Sakaki was launched on 15 February 1915 at the Sasebo Naval Arsenal and completed on 26 March. During World War I the ship patrolled the area around Singapore and later served as a convoy escort in the Mediterranean Sea.

While part of the Imperial Japanese 2nd Special Squadron helping Allies patrol in the Mediterranean Sakaki was torpedoed by the Austro-Hungarian submarine on 11 June 1917 in the Aegean Sea between Greece and Crete with the loss of 68 of her 92 ratings, including her commander. She was salvaged and repaired. The Japanese Naval Memorial at Kalkara Naval Cemetery in Malta commemorates the casualties of the attack. Sakaki was stricken from the navy list in November 1931, decommissioned on 1 April 1932 and subsequently broken up.

== Bibliography ==
- Evans, David C. (2015). "Kaigun: Strategy, Tactics, and Technology in the Imperial Japanese Navy, 1887–1941"

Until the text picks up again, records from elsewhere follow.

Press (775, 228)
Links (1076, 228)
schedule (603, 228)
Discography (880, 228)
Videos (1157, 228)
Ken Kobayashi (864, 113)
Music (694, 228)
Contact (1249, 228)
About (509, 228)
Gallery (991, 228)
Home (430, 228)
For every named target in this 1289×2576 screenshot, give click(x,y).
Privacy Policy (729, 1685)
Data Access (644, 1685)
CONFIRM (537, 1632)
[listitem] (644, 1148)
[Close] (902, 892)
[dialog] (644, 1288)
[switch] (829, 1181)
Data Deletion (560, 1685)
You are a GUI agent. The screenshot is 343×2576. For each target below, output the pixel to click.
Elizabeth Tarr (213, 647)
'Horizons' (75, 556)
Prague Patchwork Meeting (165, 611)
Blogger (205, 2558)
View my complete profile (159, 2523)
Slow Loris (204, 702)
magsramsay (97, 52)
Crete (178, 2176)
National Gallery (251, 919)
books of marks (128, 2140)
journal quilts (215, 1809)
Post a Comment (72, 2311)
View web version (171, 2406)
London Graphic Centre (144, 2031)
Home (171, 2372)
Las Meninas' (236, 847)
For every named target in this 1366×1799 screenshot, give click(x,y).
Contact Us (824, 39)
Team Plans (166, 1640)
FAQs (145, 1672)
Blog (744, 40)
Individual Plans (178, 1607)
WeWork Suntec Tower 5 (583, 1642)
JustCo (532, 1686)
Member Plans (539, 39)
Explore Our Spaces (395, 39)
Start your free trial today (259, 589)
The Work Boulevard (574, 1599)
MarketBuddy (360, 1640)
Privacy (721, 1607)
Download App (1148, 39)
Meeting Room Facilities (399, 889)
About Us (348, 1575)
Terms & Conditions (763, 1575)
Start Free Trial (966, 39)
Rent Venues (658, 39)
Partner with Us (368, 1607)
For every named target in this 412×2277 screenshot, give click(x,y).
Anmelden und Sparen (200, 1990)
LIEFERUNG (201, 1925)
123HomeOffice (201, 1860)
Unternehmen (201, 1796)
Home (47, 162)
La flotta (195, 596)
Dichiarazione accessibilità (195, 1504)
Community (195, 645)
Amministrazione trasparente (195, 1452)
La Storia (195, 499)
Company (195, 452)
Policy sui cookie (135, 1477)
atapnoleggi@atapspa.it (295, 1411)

- Friedman, Norman (1985). "Conway's All the World's Fighting Ships 1906–1921"
- Friedman, Norman (2011). "Naval Weapons of World War One"
- Halpern, Paul G. (1995). "A Naval History of World War I"
- Jentschura, Hansgeorg (1977). "Warships of the Imperial Japanese Navy, 1869-1945"
- "Our Allies in their Common Cause" (1917)
- Saxon, Timothy D. (2000). "Anglo-Japanese Naval Cooperation, 1914–1918"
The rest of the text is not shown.